Cantor's Dust is a famous fractal, a basic pattern that repeats itself over and over. It's a pretty pattern, but it didn't seem very useful at the time it was invented. Years later, it was invoked again at the dawn of chaos theory to explain an odd phenomenon in broadcasting.
The Cantor Set is the result of a complicated-looking drawing that describes a very basic function. It was invented by Henry John Stephen Smith, and put forward by Gregori Cantor in the mid-1800s. (In accordance with ironic science tradition, no idea cannot bear the name of the scientist who actually discovered it, which is why it's not called the Smith Set.)
The way to construct the Cantor Set is simple. Draw a line segment. (For practicality's sake, make it quite long.) Then go slightly down the page, and redraw the thing, but take out the middle third. You now have two equal-length line segments slightly apart from each other. Go slightly down the page, redraw both of them, removing their middle thirds. Just keep going.
In theory, this could go on and on forever. As you hack up the line segments into smaller and smaller parts, you get what's called Cantor Dust. There are infinitely many little points (after many iterations), and all of them have a length of zero. At least that's the idea.
This drawing is a fractal, a pattern that will look the same no matter how many times you zoom in or out. In an ideal model, there will always be a big, unbroken line at the top, and there will always be an infinite number of small lines at the bottom.
This was pretty but of limited use until Benoit Mandelbrot, working in the 20th century, noticed something odd about how information was transmitted over the phone. Mandelbrot was working for a little computer company called IBM, and they had the idea that transmission of information from one computer to another over phone lines might be valuable. This is why the "something odd" that Mandelbrot noticed was a problem. There would be little moments when the line developed static-y errors, and then stretches of time when it would be clear again. They wondered if there was a pattern to it, and if it could be corrected.

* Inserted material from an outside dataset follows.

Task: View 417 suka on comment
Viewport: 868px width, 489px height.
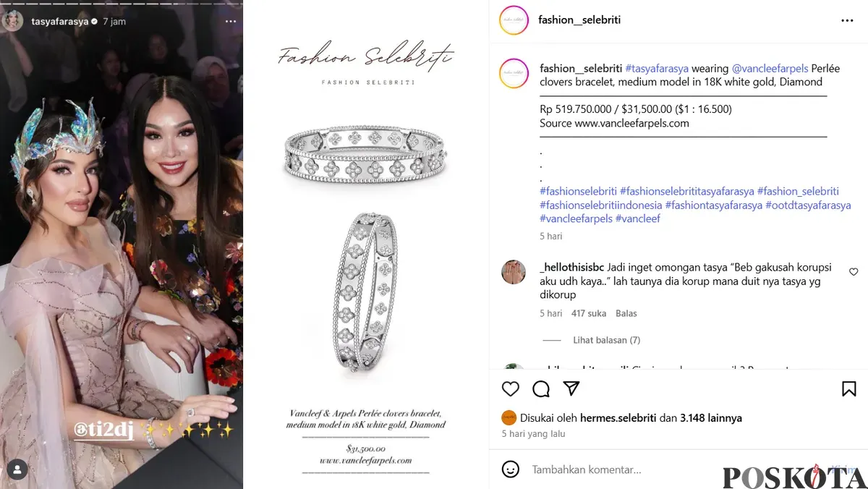Action: [589, 313]
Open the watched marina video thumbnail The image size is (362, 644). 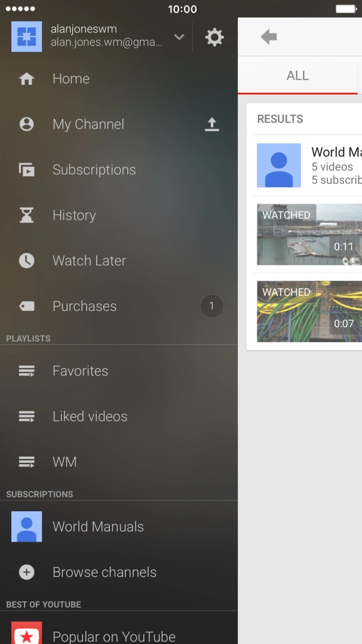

Mandelbrot came up with a pattern, just not the one that anyone was hoping for. There were seconds at a time when the electric signals would cloud, becoming unintelligible, and times when they would be clear. Looking within the clusters of errors, Mandelbrot saw more little clusters of errors, and more times when the signal was clear. Looking in still further, he saw more little clusters, and more times when the line was clear. No matter how far anyone "zoomed in," there was never a perfectly clear signal or an entirely interrupted signal. The shorter spaces of time could not be distinguished from the longer spaces of time. As odd and contrived as fractals seemed to be, humans had just created a fractal, by accident. Too bad it was one they didn't want.